Gostei do filme... de ter bebido uma cerveja ocasional e ter escutado uma ou outra conversa engraçada acerca do amor... sem ter na cabeça a ideia tola e pré-definida de que aquele festival só vão os gays e lésbicas (e os bissexuais) mas também vamos nós: os FREAKS que não têm complexos e que se borrifam para as convenções!

No meio da coisa o Manel (amigo e colega) ainda veio ter connosco e ele sim, comentou: "Que miúdas podres da boas!!!" mas o Manel sim, tem idade para ter juízo, não só porque todas já tinham namoradas mas, acima de tudo porque não olharam sequer para ele... não porque tem idade para ser pai delas (porque isso é mais uma estupidez do nosso espírito) mas porque não estão... parafraseando-o "pra`li viradas!"

Claro que no fim do cinema ainda tive de ouvir a magnifica "boca" de: "Elas olham pra ti porque tens aquele ar metro-não-sei-quê pouco definido e eles olham também porque... sei lá tens ar gay... ou coiso assim...! E esse teu amigo deixa-me que te diga é gay de certeza..." Lixei-o: "Oh Afonso, chega aqui que o Manel tem uma ou outra pergunta para te fazer enquanto vou ali ao bar!"... O Manel ficou roxo como estas letras! Toma, pensei, que é para deixares de ser parvo...

● Registos de apontamento para capturas de ecrã e páginas:
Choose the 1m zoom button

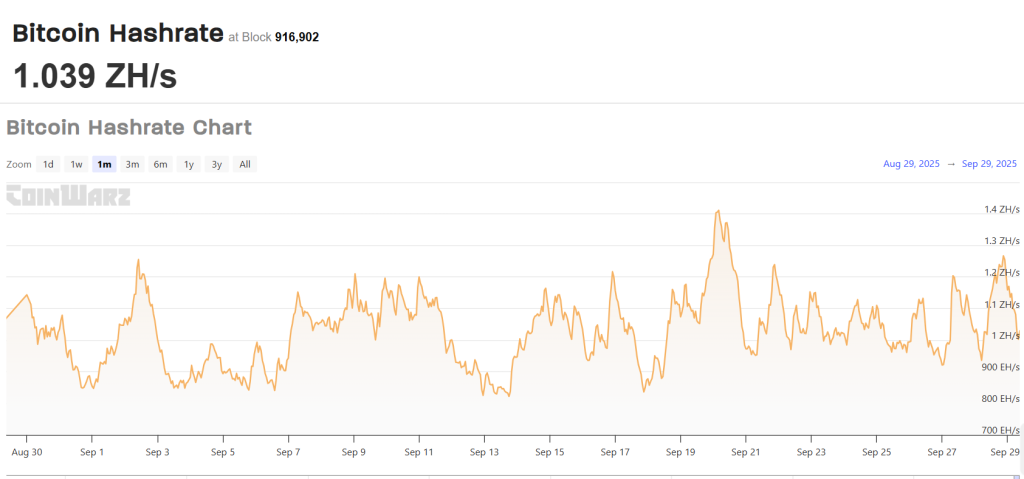tap(104, 164)
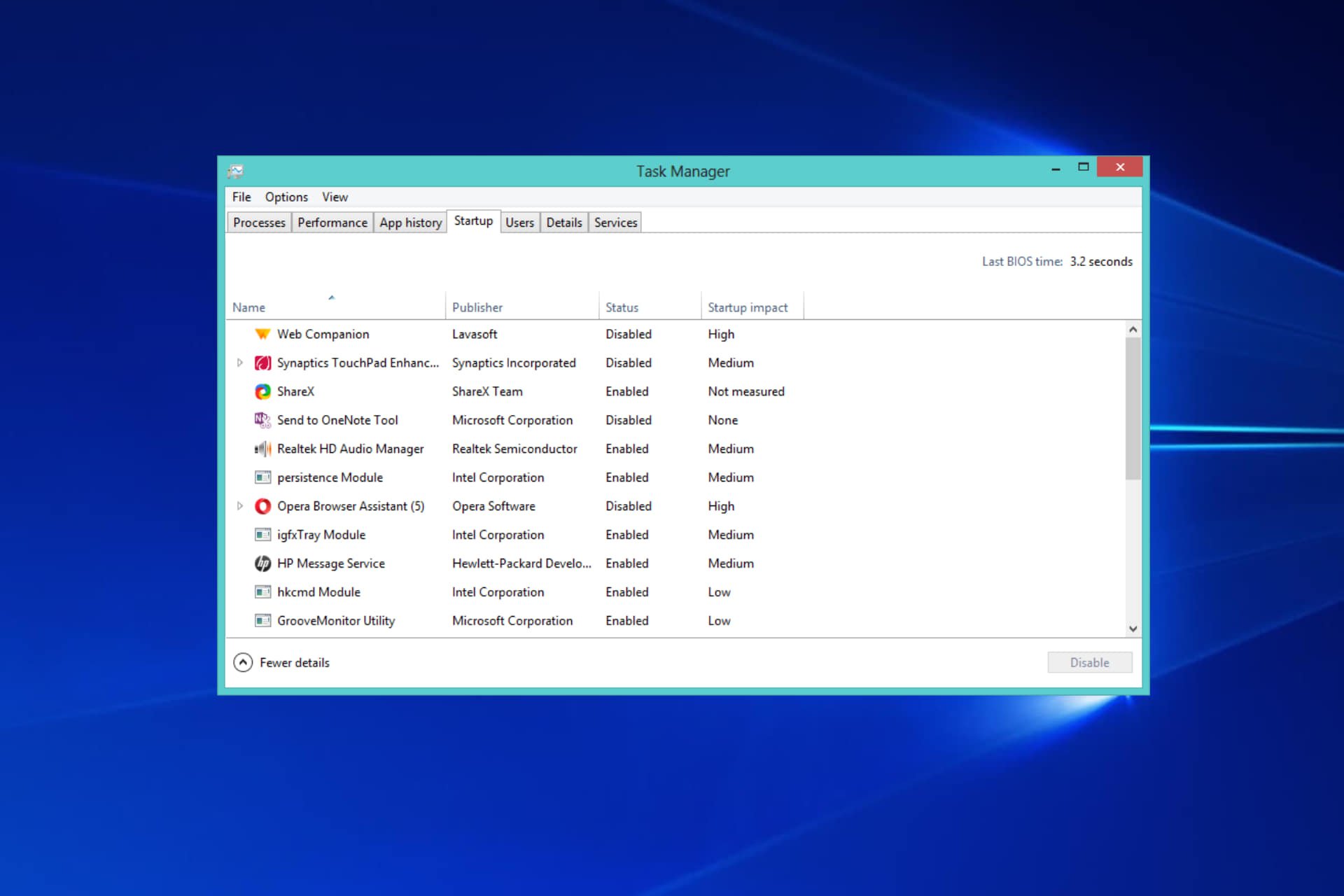The image size is (1344, 896).
Task: Click the Task Manager title bar icon
Action: tap(237, 170)
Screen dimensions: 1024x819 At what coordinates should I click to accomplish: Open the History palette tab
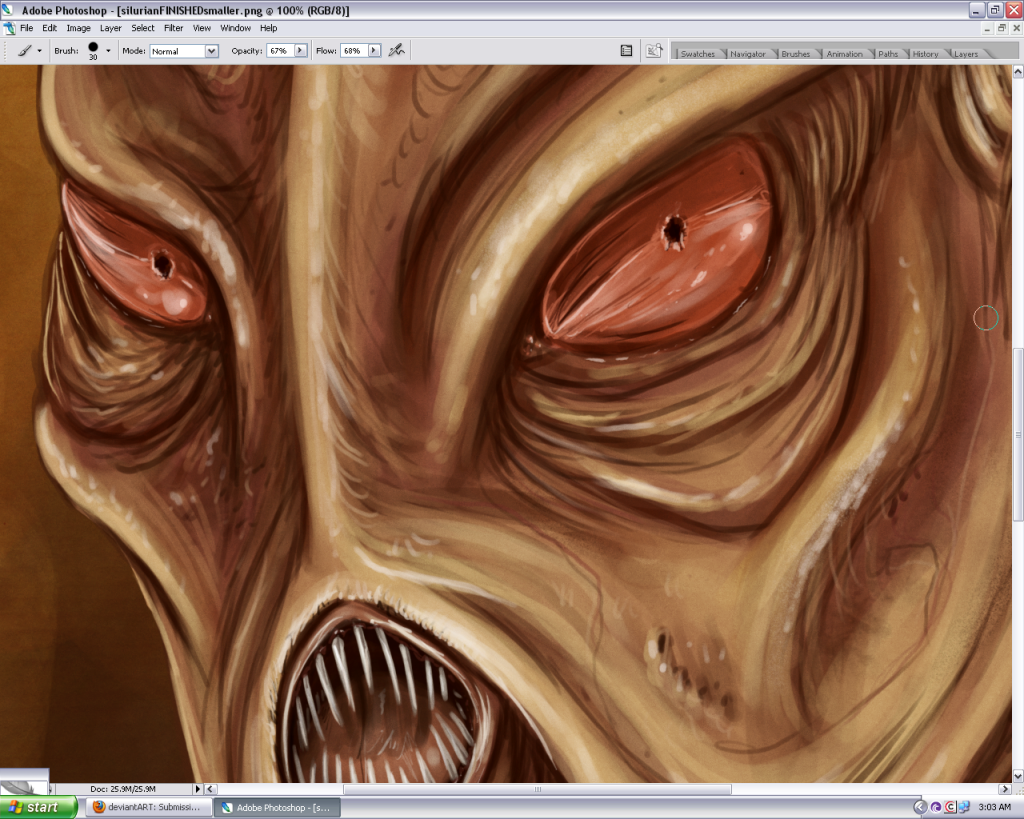925,54
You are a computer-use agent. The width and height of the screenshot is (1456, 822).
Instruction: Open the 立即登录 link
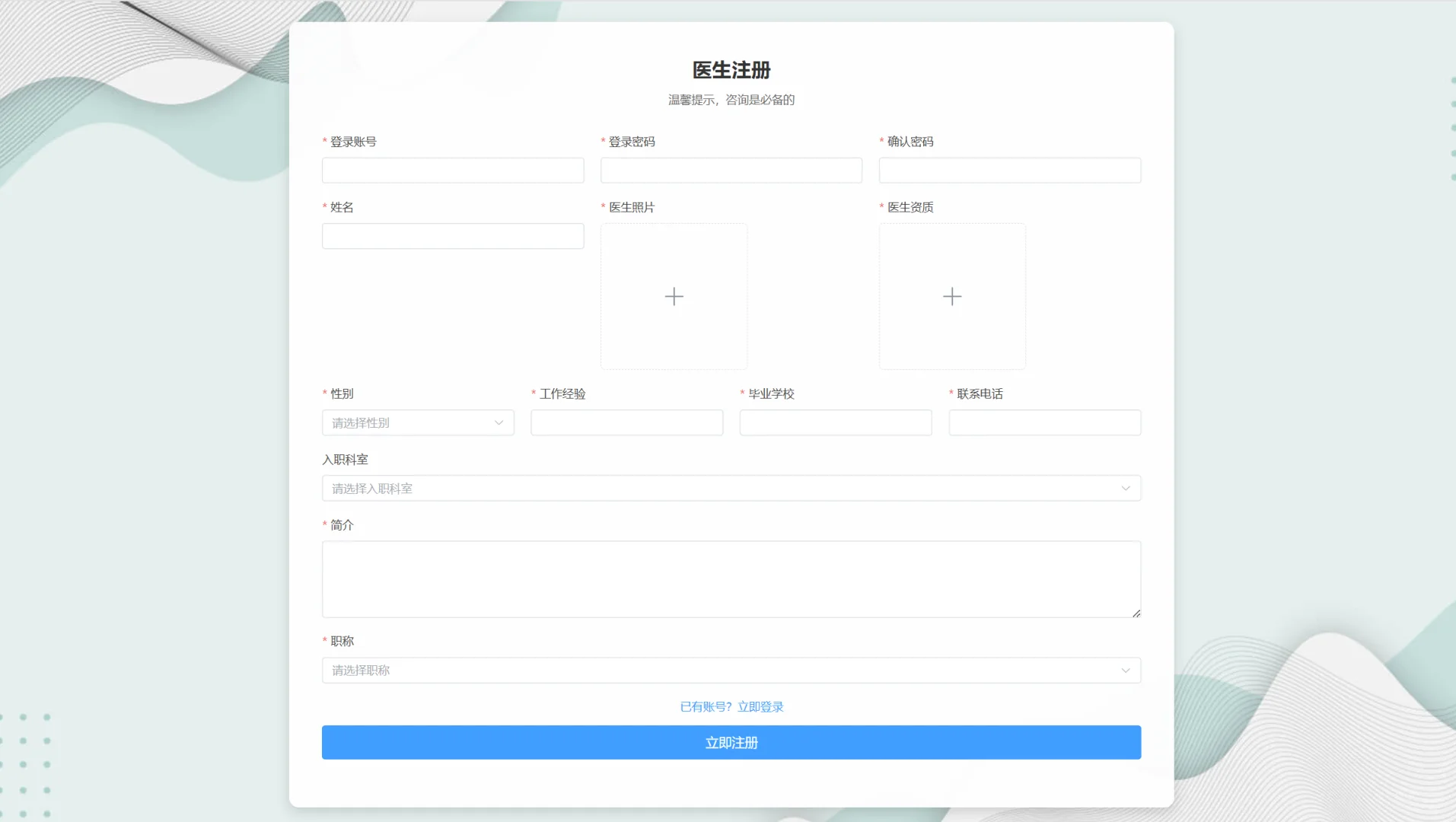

● Pedido escrito: Por favor, reescreve a parte do excerto selecionado que abre com as palavras "No meio da coisa" e fecha com "de ser parvo...", trocando "Manel" por "Zé".

● Tarefa concluída:
No meio da coisa o Zé (amigo e colega) ainda veio ter connosco e ele sim, comentou: "Que miúdas podres da boas!!!" mas o Zé sim, tem idade para ter juízo, não só porque todas já tinham namoradas mas, acima de tudo porque não olharam sequer para ele... não porque tem idade para ser pai delas (porque isso é mais uma estupidez do nosso espírito) mas porque não estão... parafraseando-o "pra`li viradas!"

Claro que no fim do cinema ainda tive de ouvir a magnifica "boca" de: "Elas olham pra ti porque tens aquele ar metro-não-sei-quê pouco definido e eles olham também porque... sei lá tens ar gay... ou coiso assim...! E esse teu amigo deixa-me que te diga é gay de certeza..." Lixei-o: "Oh Afonso, chega aqui que o Zé tem uma ou outra pergunta para te fazer enquanto vou ali ao bar!"... O Zé ficou roxo como estas letras! Toma, pensei, que é para deixares de ser parvo...